Handing down their decision in Jones v Kernott, the five sitting Supreme Court Justices said that in cases where a cohabiting couple fails to make a decision over the division of property when they separate, it falls to judges to impute their intention and decide what is fair.
The case hinged on the ownership of a house bought by a Ms Jones and a Mr Kernott in 1985. Jones and Kernott had two children together before Kernott moved out of the property in 1993. While cohabiting the couple had shared household expenses, including a mortgage, but Kernott made no further contribution once he had moved out.
In 1996, after the couple had agreed to cash in a joint life insurance policy, Kernott bought his own house.
The proceedings began in 2006, when Kernott sought to claim his interest in the joint property at 39 Badger Hall Avenue in the Essex town of Thundersley. In response, Jones began county court proceedings seeking to claim that she owned the entire beneficial interest in the house. If she and Kernott were joint owners, she said, she should also be registered as a joint proprietor in Kernott’s house.
The county court judge said previous judgments on this issue, including the 2007 House of Lords decision in Stack v Dowden, meant that in the absence of a clear indication of the couple’s intention he had to consider “what is fair and just between the parties”. He decided that Jones owned 90 per cent of the Badger Hall property and Kernott 10 per cent.
In the High Court deputy judge Nicholas Strauss QC dismissed Kernott’s appeal. However, the Court of Appeal upheld the appeal, ruling by a majority that Jones and Kernott owned the property jointly.
The Supreme Court, however, found that the county court judge had applied the correct reasoning. Although there were some differences in the unanimous decisions of the Supreme Court justices, they agreed on key points. Supreme Court Justices Lady Hale and Lords Walker, Collins, Kerr and Wilson sat on the case.
Kerr SCJ said: “Where the intention as to the division of the property cannot be inferred, each is entitled to that share which the court considers fair. In considering the question of what is fair the court should have regard to the whole course of dealing between the parties.”

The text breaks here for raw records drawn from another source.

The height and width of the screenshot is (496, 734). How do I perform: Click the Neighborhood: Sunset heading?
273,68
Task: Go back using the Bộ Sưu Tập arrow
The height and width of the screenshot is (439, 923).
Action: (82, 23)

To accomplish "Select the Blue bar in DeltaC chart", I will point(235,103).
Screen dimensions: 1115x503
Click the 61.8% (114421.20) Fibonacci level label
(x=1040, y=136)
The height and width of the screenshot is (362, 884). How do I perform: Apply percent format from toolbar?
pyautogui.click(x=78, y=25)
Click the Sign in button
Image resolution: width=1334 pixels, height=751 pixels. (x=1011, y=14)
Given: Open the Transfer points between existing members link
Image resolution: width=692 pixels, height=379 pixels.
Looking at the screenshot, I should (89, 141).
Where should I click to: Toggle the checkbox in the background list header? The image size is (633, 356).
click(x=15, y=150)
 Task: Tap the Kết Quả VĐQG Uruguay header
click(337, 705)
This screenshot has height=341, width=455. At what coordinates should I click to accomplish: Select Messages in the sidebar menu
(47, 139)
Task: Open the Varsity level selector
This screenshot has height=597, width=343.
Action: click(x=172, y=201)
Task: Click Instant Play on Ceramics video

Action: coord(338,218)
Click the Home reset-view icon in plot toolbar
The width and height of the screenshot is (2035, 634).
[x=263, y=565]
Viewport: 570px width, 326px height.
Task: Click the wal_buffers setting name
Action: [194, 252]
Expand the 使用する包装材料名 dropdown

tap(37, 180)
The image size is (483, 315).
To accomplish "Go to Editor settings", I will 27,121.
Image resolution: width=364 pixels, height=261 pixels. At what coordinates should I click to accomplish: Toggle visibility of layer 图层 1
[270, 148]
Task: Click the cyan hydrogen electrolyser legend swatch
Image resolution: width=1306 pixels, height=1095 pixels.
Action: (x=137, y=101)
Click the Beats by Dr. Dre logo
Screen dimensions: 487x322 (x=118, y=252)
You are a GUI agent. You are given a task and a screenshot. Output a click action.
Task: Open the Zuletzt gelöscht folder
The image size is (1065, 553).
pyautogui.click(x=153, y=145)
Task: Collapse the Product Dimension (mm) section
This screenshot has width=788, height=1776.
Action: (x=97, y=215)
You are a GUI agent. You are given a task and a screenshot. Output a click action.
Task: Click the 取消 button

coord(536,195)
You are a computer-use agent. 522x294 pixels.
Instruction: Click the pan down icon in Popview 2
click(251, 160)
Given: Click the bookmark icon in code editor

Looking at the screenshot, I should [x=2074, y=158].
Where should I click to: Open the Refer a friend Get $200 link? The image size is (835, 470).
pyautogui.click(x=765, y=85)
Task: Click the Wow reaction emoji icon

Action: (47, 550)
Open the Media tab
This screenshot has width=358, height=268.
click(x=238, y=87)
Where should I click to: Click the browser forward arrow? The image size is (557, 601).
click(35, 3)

Initial reaction from lawyers suggested the decision is likely to make the question of dividing property between unmarried couples more difficult in cases where intention has not been clearly declared.
Jones was represented by sole practitioner Ivan Sampson of A I Sampson & Co, instructing Lamb Chambers’ Richard Power. Kernott was represented by Chris Pinnion of Francis Thatcher & Co, who instructed Andrew Bailey of Chelmsford set Trinity Chambers.
Sampson said his client was “delighted” with the decision.
Law Society president John Wotton:
“This judgment moves the law forward because it allows courts to reach a view about what the parties intended, and what a fair outcome should look like. However, the meaning of ‘fairness’ in cohabitation law is not the same as fairness in marriage. Many cases could still end with what most people would consider an unfair outcome. The confused state of the law continues to cause stress, litigation and costs – and hence ultimately is damaging for families and children.”
Jane Craig, head of family law, Manches:
“The judgment achieves what most people would think is a fair outcome and is very welcome. Nonetheless, this decision does not detract from the need for the government to implement the Law Commission recommendations on cohabitation because this whole area of the law is a mess and desperately needs reform.”
Alison Hawes, partner, Irwin Mitchell:
“The bottom line is that couples should not assume that the legal pieces of paper that show co-ownership of a property are the end of the story. If one of them goes on to make a different arrangement, for example moving out or not paying the mortgage then the court can and will adjust the original shares. Some commentators will say that the court is being paternalistic – that if a couple want a court to intervene and do what is ‘fair’ then they can get married because the divorce courts have a wide discretion. Others will say that couples who live together need the protection of the court where there is no clear legal agreement, to help reach ‘fair’ decisions.”
Joanna Grandfield, barrister, Mills & Reeve:
“The Supreme Court’s decision approves the increasing tendency of the courts to avoid the harsh results of a strict interpretation of property law through the use of ‘inferred intentions’ as a means of getting round legally correct, but morally unfair results. The price of this approach is that cases will continue to come before the court requiring an extensive examination of the history of a relationship including detailed evidence from the parties as to who said and did what when in order to determine what was (or should have been) agreed as to property ownership as a result. That has a high cost, both emotional and financial, for all concerned.”
Matthew Humphries, senior associate, Stewarts Law:
“I think it’s shifting the law towards the kind of test that you have when spouses get divorced. What’s really interesting about it is the way the Supreme Court has decided to develop the law when Parliament has specifically decided not to do so.”